In order to find stationary solutions of (35) we consider a constant function \(c(t) \equiv f_0\) as input into the pertinent delays and consider the limit \(t\rightarrow \infty \).
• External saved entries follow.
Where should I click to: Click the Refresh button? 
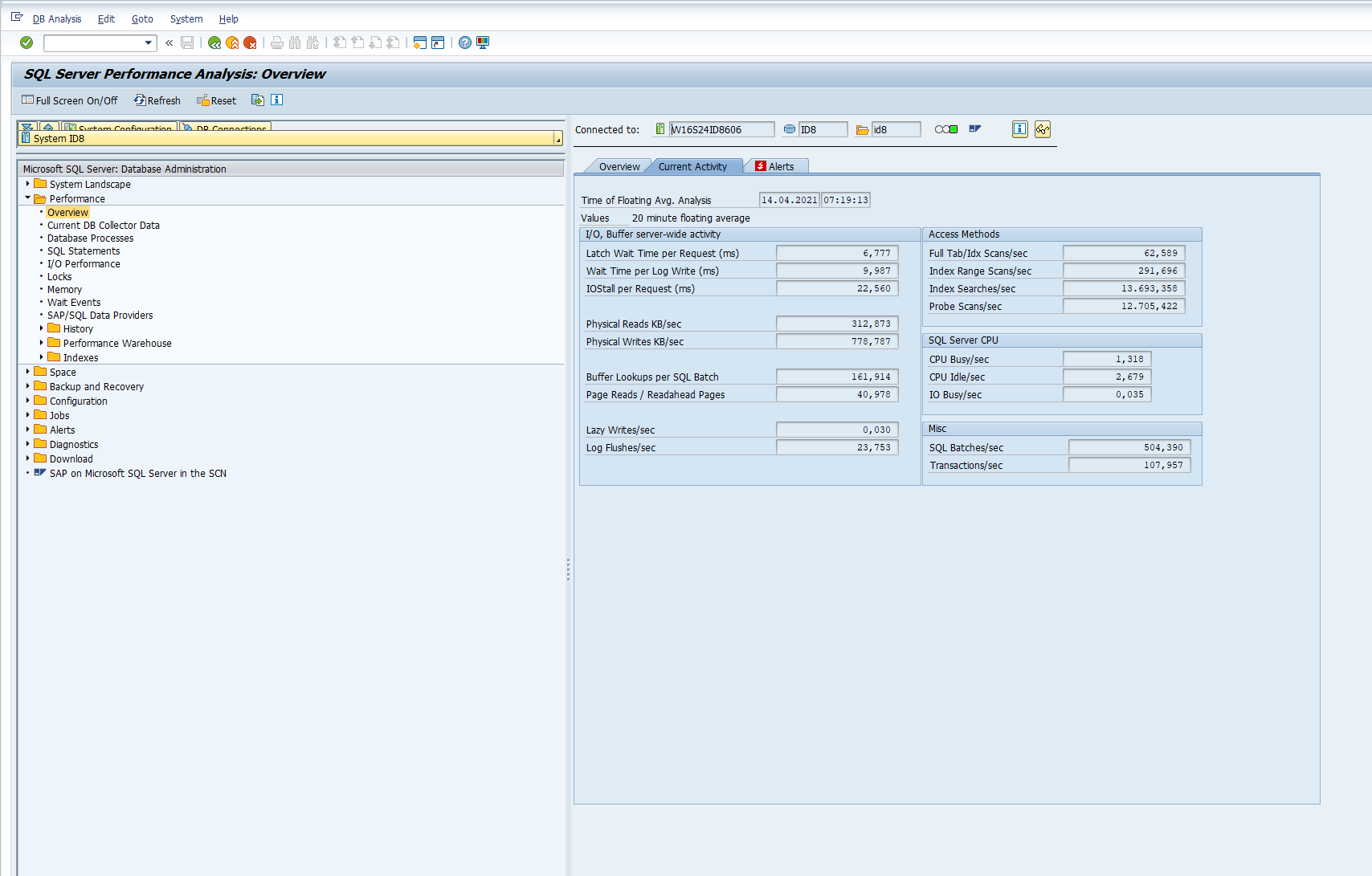pyautogui.click(x=157, y=100)
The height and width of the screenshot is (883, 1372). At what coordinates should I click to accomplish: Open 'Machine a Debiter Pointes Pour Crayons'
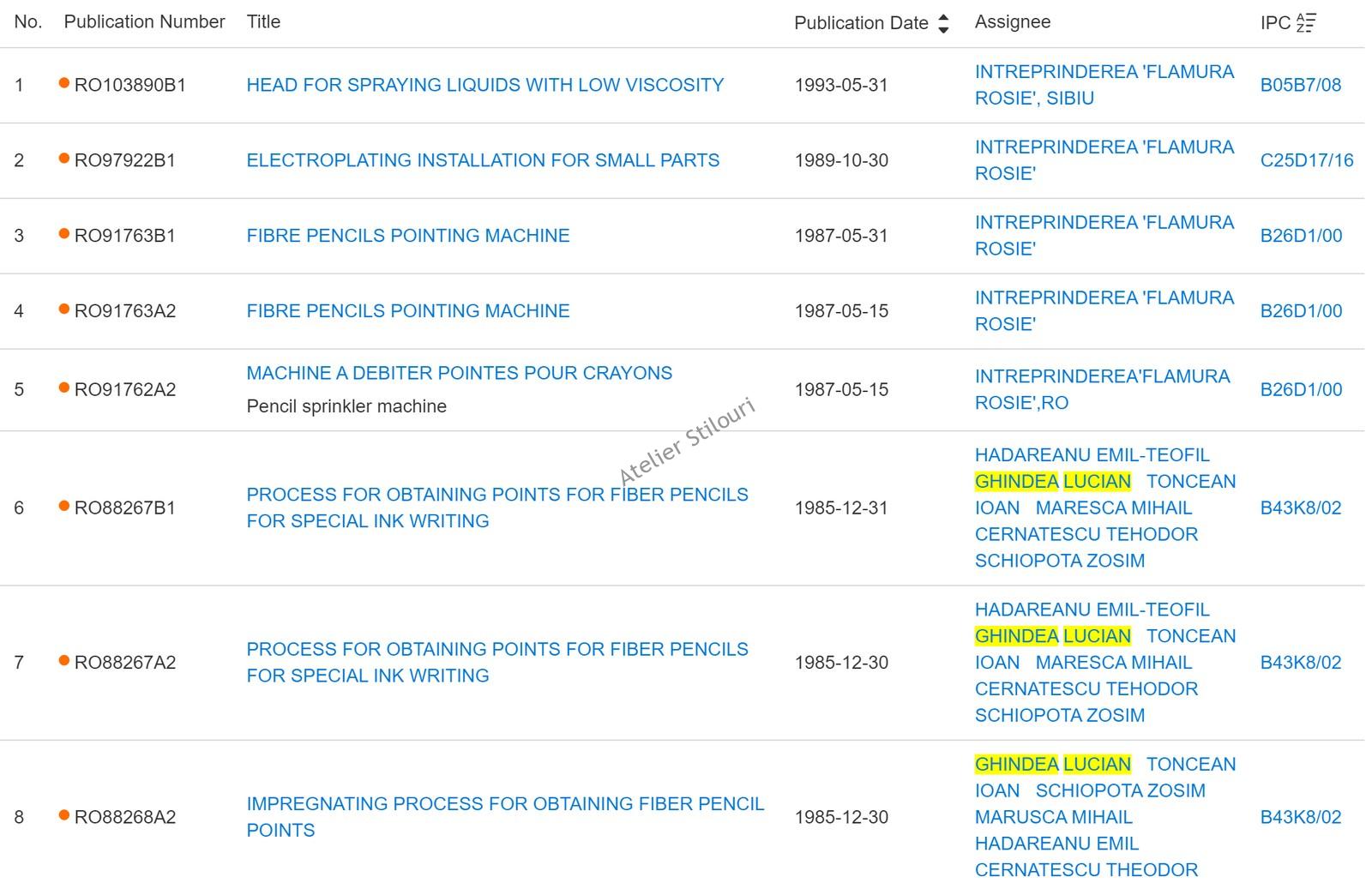coord(459,373)
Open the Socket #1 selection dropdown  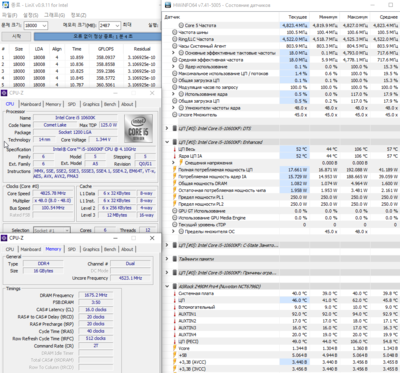(52, 230)
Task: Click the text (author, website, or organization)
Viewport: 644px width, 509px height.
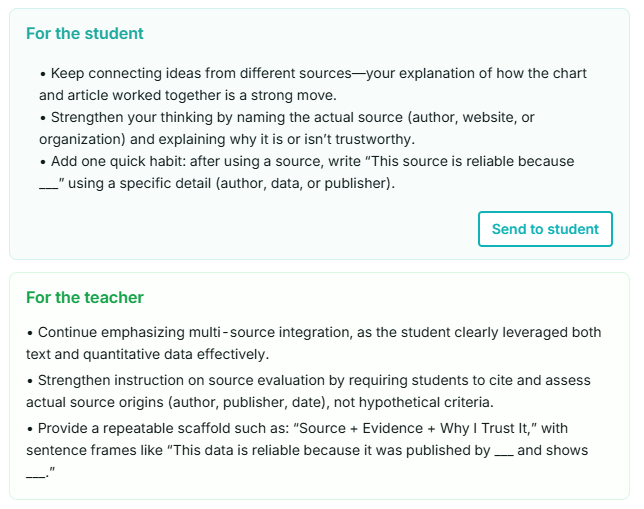Action: [287, 128]
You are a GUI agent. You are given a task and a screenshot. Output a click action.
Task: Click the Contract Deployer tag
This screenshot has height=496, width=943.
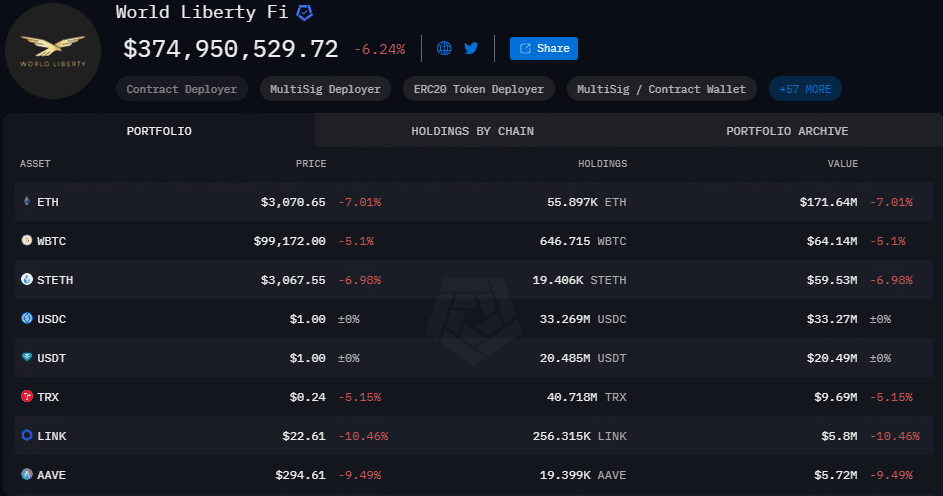(182, 89)
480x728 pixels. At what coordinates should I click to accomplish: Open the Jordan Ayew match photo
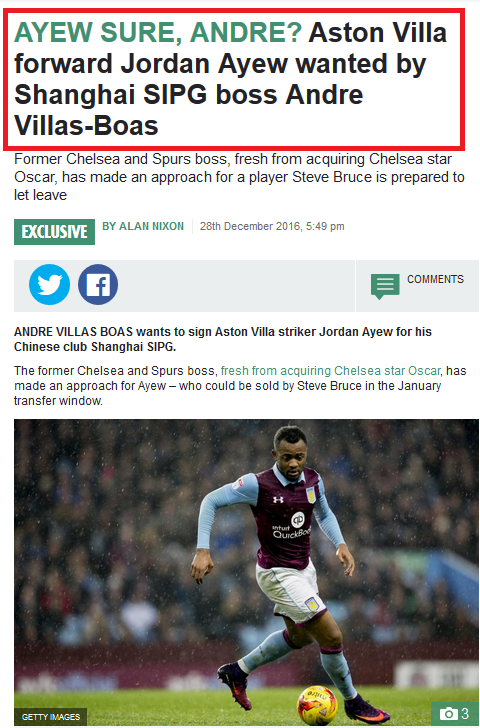point(246,572)
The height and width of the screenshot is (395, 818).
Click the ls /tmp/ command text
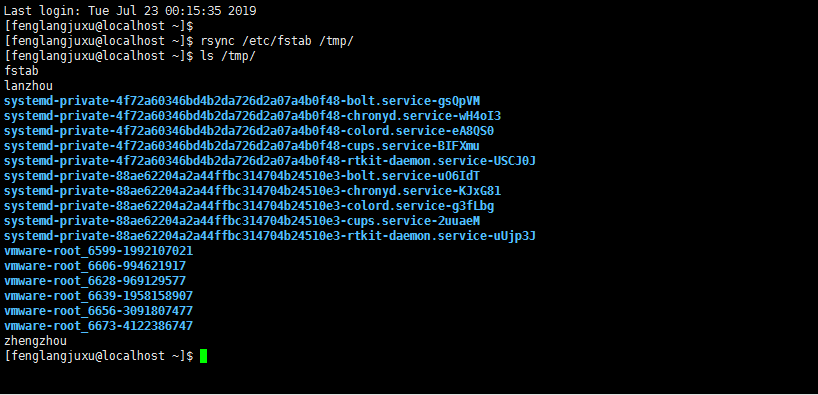pos(228,56)
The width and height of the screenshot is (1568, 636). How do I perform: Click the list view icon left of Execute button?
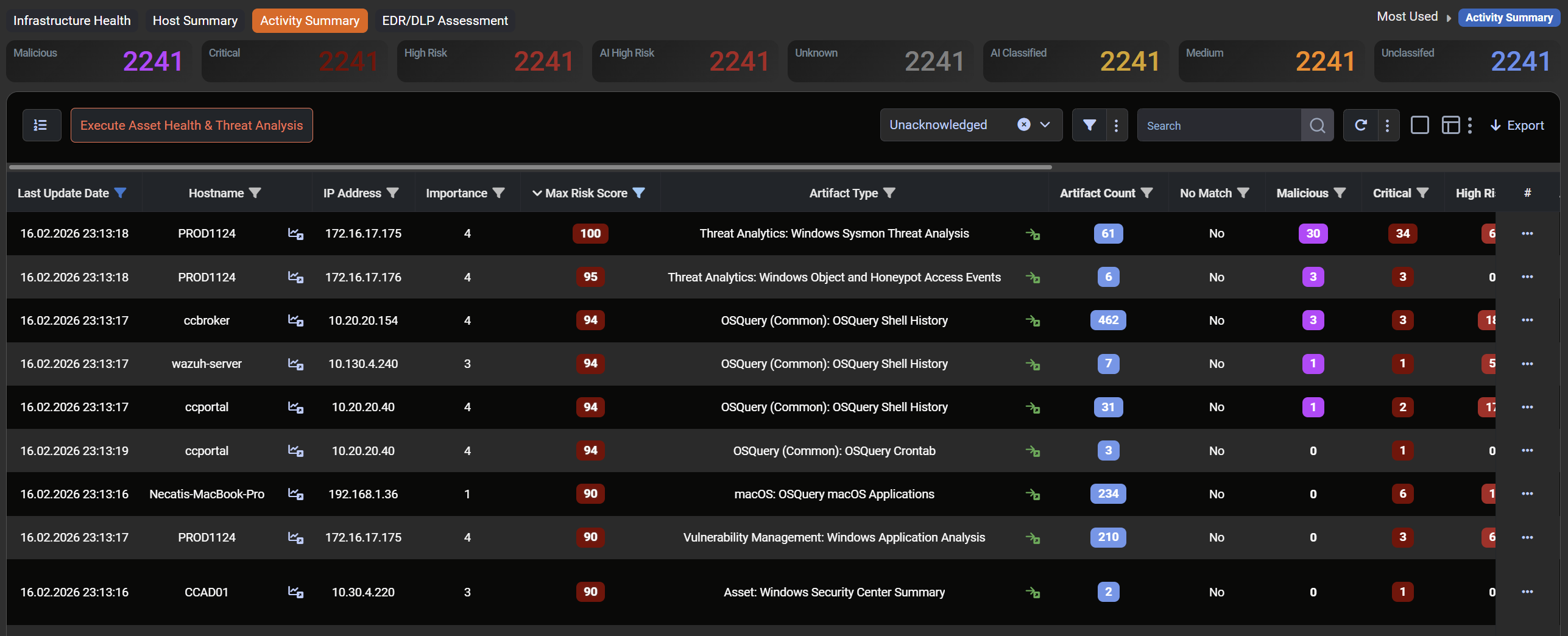pos(41,125)
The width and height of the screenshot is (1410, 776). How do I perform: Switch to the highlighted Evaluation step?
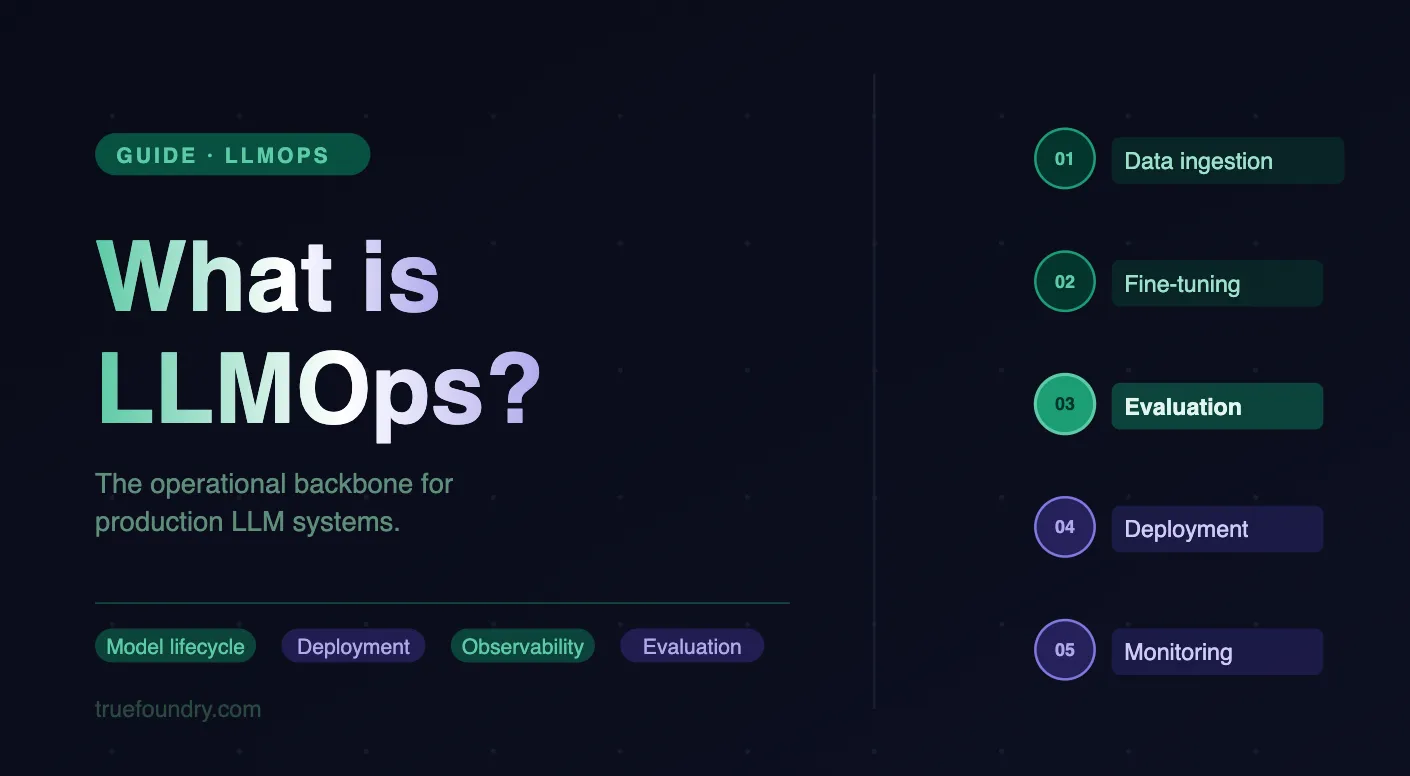[x=1216, y=406]
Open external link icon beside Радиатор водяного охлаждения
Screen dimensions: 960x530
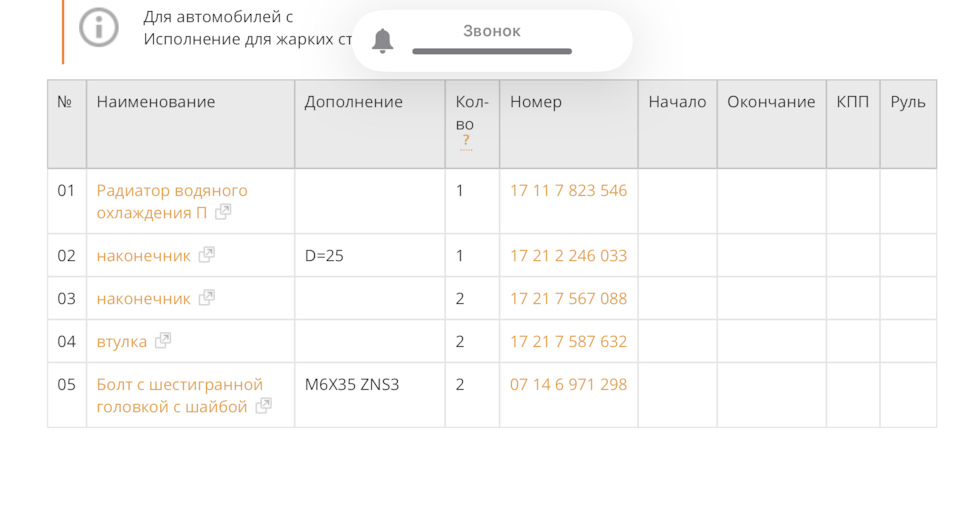[224, 212]
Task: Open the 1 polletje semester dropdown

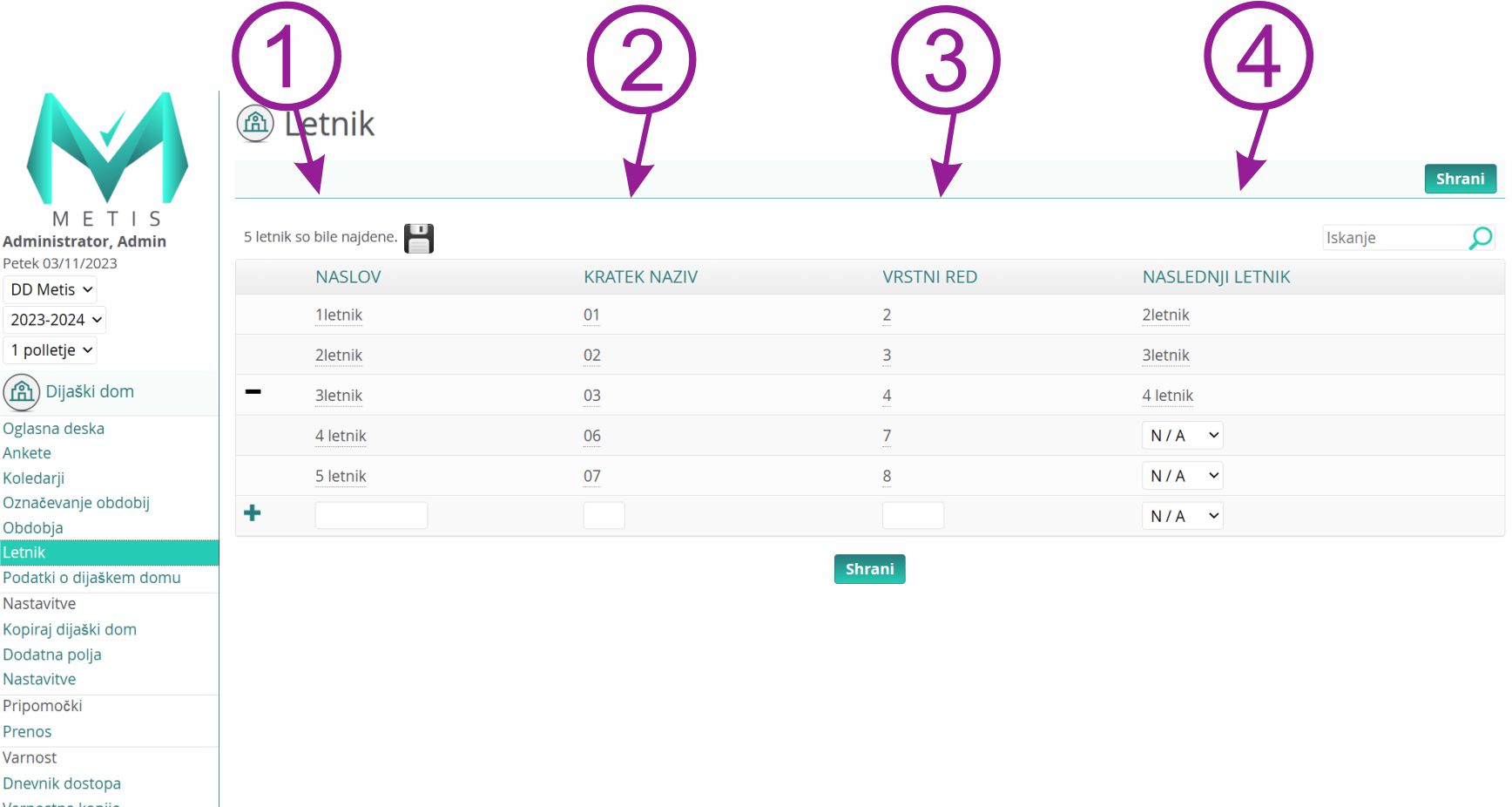Action: (51, 350)
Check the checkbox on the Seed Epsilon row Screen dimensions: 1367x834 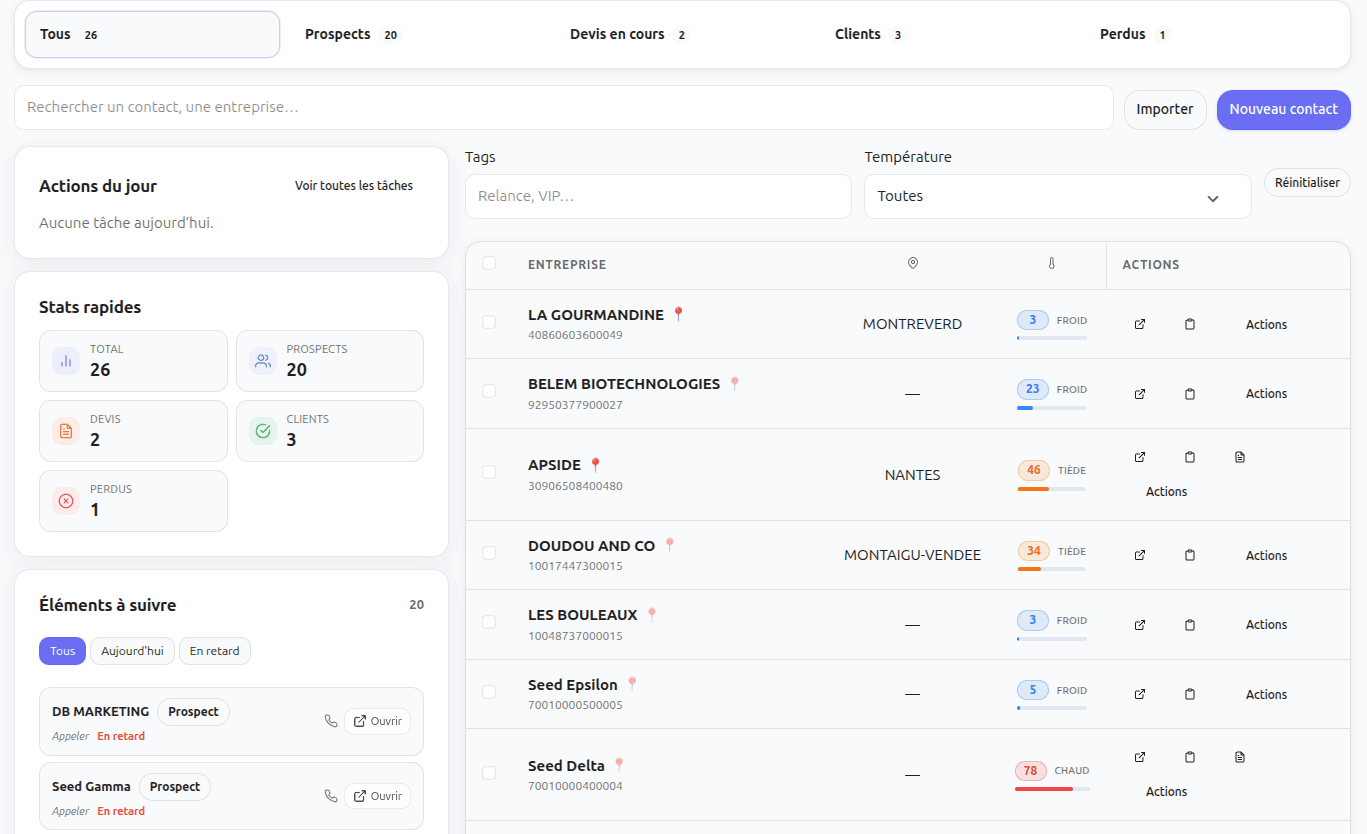click(x=489, y=690)

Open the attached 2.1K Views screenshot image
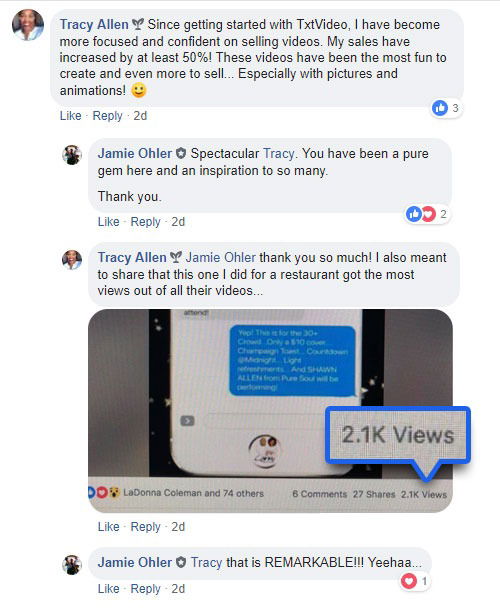pyautogui.click(x=270, y=411)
We either already proved, or it is possible to prove with similar methods, that

$$\begin{aligned} \tilde{c}_{i,del}^0(t) = M ( 2I - K_0^{-1}K_\rho ) f_0&\rightarrow M f_0\\ I_{1,0}^{i,j} f&\rightarrow f_0 \frac{\sqrt{4D}}{\pi \delta _{ij}}\\ \frac{ \pi d_1}{d_1+D} \sum _{j\not = i} ((2 I-K_0^{-1}K_\rho )\circ I_{1,0}^{i,j}) (c_{j,del}^0)(t)&\rightarrow M \frac{d_1 \sqrt{4D}}{(d_1+D)\delta _{ij}} f_0\\ \widehat{T}_R&\rightarrow f_0/D. \end{aligned}$$

Therefore, the stationary solutions of the DDE (35) and the ODE (31) agree (up to the scaling of the cell distances in the ODE case).